Reverse Engineering of Dynamic Regulatory Networks
from Morphological Experimental Data
Prof. Daniel Lobo, Biological Sciences, UMBC
3:00pm 11:00am April 7 6th, ITE Building, Room 325b
Many crucial experiments in developmental, regenerative, and cancer biology are based on manipulations and perturbations resulting in morphological outcomes. For example, planarian worms can regenerate a complete organism from almost any amputated piece, but knocking down certain genes can result in the regeneration of double-head phenotypes. However, the inherent complexity and non-linearity of biological regulatory networks prevent us from manually discerning testable comprehensive models from patterning and morphological results, and existent bioinformatics tools are generally limited to genomic or time-series concentration data. As a consequence, despite a huge experimental dataset in the literature, we still lack mechanistic explanations that can account for more than one or two morphological results in many model organisms. To bridge this gulf separating morphological data from an understanding of pattern and form regulation, we developed a computational methodology to automate the discovery of dynamic genetic networks directly from formalized phenotypic experimental data. In this seminar, I will present novel formal ontologies and databases of surgical, genetic, and pharmacological experiments with their resultant morphological phenotypes, together with artificial intelligence tools based on evolutionary computation and in silico simulators that can directly mine these data to reverse-engineer mechanistic dynamic genetic models. We demonstrated this approach by automatically discovering the first comprehensive model of planarian regeneration, which not only explains at once all the key experiments available in the literature (including surgical amputations, knock-down of specific genes, and pharmacological treatments), but also predicts testable novel pathways and genes. This approach is readily paving the way for understanding the regulation (and dis-regulation) of complex patterns and shapes in developmental, regenerative, and cancer biology.

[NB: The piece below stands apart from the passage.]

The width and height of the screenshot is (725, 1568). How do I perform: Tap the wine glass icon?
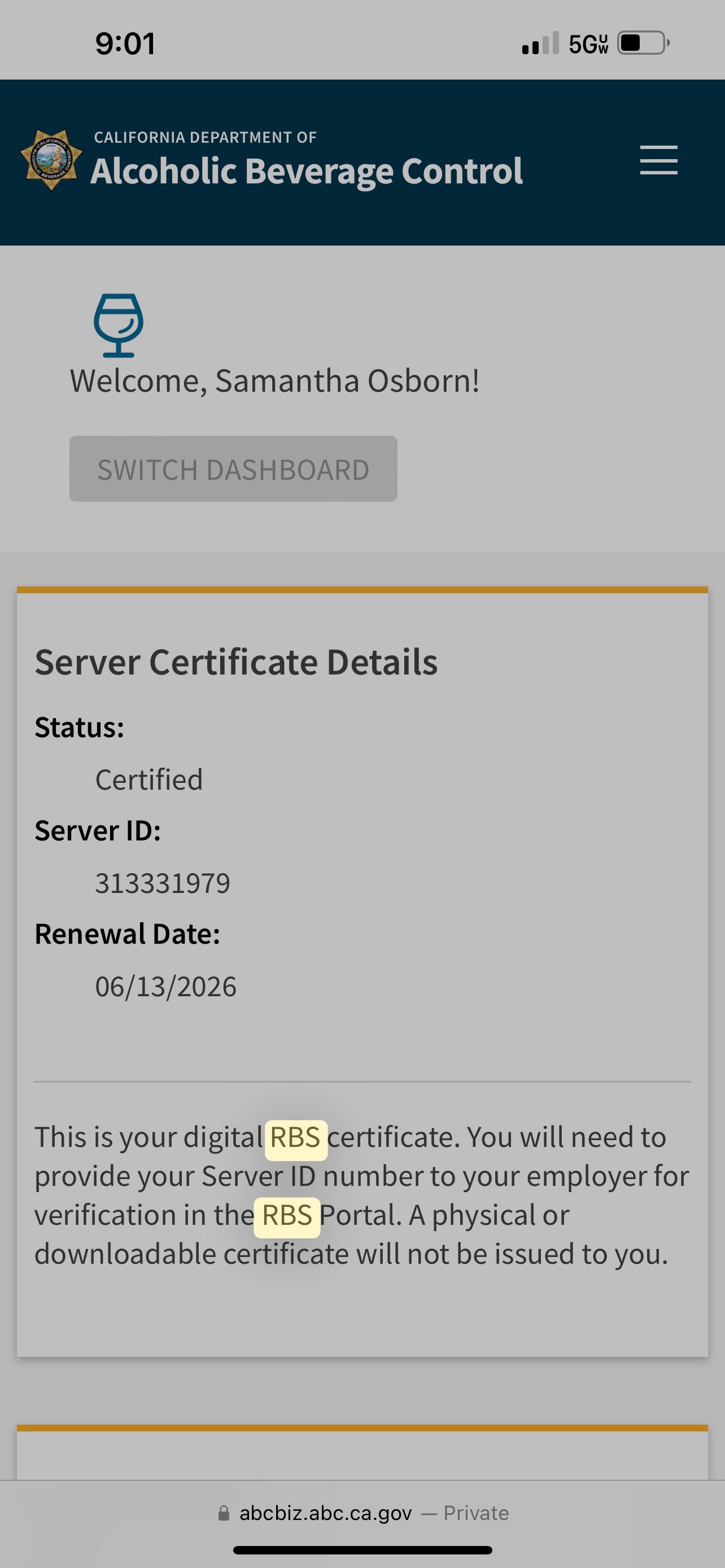click(x=119, y=325)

Daniel Lobo is an Assistant Professor at the University of Maryland, Baltimore County. His research aims to understand, control, and design the dynamic regulatory mechanisms governing complex biological processes. To this end, his group develops new computational methods, ontologies, and high-performance in silico experiments to automate the reverse-engineering of quantitative models from biological data and the design of regulatory networks for specific functions. They seek to discover the mechanisms of development and regeneration, find therapies for cancer and other diseases, and streamline the application of synthetic biology. His work has received widespread media coverage including Wired, TechRadar, and Popular Mechanics.